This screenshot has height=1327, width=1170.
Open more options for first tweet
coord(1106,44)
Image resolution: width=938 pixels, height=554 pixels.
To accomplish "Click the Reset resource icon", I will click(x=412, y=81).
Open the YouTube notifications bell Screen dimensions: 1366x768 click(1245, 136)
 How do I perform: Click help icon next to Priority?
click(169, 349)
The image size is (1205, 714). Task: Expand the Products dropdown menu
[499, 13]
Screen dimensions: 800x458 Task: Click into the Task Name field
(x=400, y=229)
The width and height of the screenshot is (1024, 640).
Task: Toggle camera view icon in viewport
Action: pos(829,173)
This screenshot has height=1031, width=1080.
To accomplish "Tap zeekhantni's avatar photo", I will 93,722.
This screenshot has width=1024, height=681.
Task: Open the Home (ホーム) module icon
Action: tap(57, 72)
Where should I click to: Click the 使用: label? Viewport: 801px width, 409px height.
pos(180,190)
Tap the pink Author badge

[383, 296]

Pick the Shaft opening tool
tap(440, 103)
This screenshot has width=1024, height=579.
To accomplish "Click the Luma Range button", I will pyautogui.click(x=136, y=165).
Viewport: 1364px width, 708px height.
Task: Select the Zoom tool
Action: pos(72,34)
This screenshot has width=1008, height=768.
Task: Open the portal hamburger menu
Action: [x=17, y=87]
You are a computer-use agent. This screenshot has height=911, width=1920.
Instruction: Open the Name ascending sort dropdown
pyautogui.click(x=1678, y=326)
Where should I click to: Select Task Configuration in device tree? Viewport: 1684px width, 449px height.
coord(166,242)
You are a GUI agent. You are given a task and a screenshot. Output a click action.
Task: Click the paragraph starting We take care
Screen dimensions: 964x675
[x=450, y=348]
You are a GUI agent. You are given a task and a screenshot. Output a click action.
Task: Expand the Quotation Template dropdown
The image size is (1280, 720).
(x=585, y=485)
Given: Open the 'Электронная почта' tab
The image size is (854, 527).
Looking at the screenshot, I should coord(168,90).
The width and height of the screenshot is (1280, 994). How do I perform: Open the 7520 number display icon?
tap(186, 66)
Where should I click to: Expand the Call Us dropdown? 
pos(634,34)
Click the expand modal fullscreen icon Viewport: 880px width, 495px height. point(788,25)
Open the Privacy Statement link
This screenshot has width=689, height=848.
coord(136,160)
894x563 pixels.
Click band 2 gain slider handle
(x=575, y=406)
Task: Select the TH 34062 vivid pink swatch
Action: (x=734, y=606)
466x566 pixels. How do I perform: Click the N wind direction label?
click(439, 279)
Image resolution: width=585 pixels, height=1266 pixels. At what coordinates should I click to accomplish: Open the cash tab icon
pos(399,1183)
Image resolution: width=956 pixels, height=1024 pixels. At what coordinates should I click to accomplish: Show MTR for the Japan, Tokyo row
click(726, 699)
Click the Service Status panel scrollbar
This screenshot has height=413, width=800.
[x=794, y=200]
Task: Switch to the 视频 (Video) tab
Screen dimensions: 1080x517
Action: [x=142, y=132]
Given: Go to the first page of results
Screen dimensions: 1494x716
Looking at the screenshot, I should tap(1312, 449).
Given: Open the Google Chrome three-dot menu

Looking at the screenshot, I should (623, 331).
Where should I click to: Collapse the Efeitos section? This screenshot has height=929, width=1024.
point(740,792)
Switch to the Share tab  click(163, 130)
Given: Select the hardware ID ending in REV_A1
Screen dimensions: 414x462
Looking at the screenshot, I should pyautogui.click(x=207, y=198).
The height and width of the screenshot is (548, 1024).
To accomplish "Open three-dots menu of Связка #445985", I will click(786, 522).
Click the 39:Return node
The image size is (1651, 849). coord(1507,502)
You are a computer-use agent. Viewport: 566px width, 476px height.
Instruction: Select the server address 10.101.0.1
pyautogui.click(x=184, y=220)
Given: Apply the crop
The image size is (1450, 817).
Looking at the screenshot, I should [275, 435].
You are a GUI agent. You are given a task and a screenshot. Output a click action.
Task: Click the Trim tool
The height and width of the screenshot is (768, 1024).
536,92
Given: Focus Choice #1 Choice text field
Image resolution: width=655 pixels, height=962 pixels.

- _Problem statement_
Copy every line above in which the string "computer" shows up.

- _Your response_
You are a computer-use agent. This screenshot has height=911, width=1920.
You are a computer-use agent. Viewport: 566px width, 476px height.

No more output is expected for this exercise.